Новые потери, не пустые разговоры…

Дмитрий Колдун «Облака-бродяги»


Я снова злюсь. Так сильно, что готов придушить Ксанку прямо там, у входа в больницу, когда она говорит Коту о том, о чем давным-давно должна была рассказать мне, а не упрямо играть в молчанку. Столько лет. Угробила столько жизней. Дура. Идиотка. А я...тоже хорош. Надо было еще три года назад взвалить ее на плечо и с собой забирать.

Усмехаюсь. Взвалил бы и никогда не узнал бы о Богдане. И эта мысль вышибает дыхание, скручивает сердце в морской узел. Больно. Почти невыносимо. И Ксанка словно чувствует, притихает и выпадает из реальности. Дремлет, кажется. Или настолько уходит в себя, что не замечает, как я высаживаю Ангелину и передаю ее на руки Рощину. Обрисовываю ситуацию и вдавливаю в пол педаль газа. Пока страх Ксанки не отрезвляет. В ее больших зеленых глазах — паника, помешанная на собственную боль. Черт!

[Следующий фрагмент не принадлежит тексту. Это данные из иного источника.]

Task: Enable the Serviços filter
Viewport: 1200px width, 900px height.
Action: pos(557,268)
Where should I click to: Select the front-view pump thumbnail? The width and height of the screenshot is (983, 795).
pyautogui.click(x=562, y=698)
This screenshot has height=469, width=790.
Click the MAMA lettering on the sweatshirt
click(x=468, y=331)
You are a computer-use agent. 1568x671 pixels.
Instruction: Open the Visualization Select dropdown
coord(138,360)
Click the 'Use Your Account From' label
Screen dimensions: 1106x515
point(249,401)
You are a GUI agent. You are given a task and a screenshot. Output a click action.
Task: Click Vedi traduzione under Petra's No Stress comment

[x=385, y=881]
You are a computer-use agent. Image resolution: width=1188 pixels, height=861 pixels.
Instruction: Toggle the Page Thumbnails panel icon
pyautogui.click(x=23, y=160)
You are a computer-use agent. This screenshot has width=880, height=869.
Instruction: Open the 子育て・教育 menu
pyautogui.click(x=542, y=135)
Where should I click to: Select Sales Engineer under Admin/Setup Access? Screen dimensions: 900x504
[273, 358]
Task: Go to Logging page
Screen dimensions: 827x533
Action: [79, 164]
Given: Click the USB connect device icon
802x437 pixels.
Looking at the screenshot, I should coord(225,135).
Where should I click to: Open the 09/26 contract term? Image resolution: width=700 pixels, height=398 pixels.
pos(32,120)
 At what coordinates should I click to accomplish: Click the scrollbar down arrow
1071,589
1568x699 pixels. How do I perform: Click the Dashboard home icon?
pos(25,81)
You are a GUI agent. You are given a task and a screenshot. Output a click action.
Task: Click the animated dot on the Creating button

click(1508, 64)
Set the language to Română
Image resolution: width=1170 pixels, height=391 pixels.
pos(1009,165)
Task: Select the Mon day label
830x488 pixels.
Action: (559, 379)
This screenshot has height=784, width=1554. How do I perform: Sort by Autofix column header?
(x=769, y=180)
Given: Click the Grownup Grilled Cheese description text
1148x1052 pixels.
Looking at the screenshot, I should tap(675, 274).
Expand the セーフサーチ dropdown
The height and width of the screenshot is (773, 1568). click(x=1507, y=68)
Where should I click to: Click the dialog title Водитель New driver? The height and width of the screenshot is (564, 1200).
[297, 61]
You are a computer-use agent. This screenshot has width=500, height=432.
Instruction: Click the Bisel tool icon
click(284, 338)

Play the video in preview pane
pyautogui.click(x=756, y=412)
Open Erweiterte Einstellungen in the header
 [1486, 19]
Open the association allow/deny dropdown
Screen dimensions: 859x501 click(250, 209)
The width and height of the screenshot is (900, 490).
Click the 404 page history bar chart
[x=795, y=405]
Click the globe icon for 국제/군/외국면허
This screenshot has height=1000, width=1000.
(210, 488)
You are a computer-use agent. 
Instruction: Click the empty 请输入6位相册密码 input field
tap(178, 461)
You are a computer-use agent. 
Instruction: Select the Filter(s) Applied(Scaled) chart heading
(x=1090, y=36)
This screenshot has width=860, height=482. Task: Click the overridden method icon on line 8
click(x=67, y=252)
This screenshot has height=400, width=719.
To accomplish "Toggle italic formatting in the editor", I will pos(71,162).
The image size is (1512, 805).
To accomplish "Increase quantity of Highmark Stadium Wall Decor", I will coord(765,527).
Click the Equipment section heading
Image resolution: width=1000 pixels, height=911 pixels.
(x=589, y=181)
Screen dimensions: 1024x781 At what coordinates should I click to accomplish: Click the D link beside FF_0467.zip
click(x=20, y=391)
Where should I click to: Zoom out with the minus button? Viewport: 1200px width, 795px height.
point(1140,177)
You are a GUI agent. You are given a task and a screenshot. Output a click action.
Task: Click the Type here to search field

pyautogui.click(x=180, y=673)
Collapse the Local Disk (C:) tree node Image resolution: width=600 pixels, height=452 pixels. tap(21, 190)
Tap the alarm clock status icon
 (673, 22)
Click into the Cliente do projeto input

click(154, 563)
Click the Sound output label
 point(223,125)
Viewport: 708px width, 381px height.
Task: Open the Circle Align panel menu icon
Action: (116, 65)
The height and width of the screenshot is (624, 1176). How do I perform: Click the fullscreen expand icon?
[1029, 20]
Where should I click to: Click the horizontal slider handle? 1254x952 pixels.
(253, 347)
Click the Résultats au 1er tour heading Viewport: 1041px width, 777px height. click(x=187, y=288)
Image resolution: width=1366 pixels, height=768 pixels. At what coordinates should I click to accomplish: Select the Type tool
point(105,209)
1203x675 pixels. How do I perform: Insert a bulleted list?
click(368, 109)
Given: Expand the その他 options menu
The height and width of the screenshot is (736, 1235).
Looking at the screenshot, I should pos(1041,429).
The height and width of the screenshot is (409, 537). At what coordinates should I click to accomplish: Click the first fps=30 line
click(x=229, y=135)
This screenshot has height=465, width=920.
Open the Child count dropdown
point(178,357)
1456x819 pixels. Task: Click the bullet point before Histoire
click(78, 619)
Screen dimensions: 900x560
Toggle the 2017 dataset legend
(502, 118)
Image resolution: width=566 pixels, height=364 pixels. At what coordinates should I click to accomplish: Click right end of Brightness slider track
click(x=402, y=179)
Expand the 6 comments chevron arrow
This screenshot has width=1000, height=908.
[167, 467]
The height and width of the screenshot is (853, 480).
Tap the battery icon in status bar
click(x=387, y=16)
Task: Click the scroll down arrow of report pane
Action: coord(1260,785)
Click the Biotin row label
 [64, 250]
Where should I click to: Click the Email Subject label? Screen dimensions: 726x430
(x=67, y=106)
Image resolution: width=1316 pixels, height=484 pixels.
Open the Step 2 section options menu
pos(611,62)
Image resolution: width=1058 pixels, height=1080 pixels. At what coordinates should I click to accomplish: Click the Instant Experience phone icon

А потом она пытается убедить меня, что жениться на ней — ошибка. Но не понимает, что ошибкой было отпустить ее тринадцать лет назад. Ошибкой было поддаться злости и мести. Ошибкой было в то утро уйти от нее. А то, что мы делаем сейчас — правильно, как никогда. Ее губы. Ее запах… Ваниль и спелая груша. Ее сорванное дыхание. Только мозг, сука, не хочет вырубаться от реальности, анализирует, все просчитывает. И понимает, что секс сейчас распахнет между нами бездну. И никакая сила не выстроит над ней мост. И я не нахожу ничего умнее, чем просто сбежать. От нее, такой желанной и откровенной сейчас. От себя и собственного желания, простреливающего пах до острой боли. И общего прошлого, которое так не вовремя врывается в нашу жизнь. Или вовремя?

Спускаюсь по лестнице и замираю…

Она стоит у панорамного окна, прильнув к нему, как к последнему спасению. Делаю шаг, но снова прирастаю к полу.

— Догоню, Ксанка, — тихий шепот парализует. И демоны скулят от тоски, хлынувшей из всех щелей. Отравляющей. Стирающей злость и воскрешающей что-то давно и безнадежно забытое.

— Догнал… — снова шепот, но сейчас я слышу ее улыбку.

И с головой ныряю в темный залив, безлунную ночь и ее слова.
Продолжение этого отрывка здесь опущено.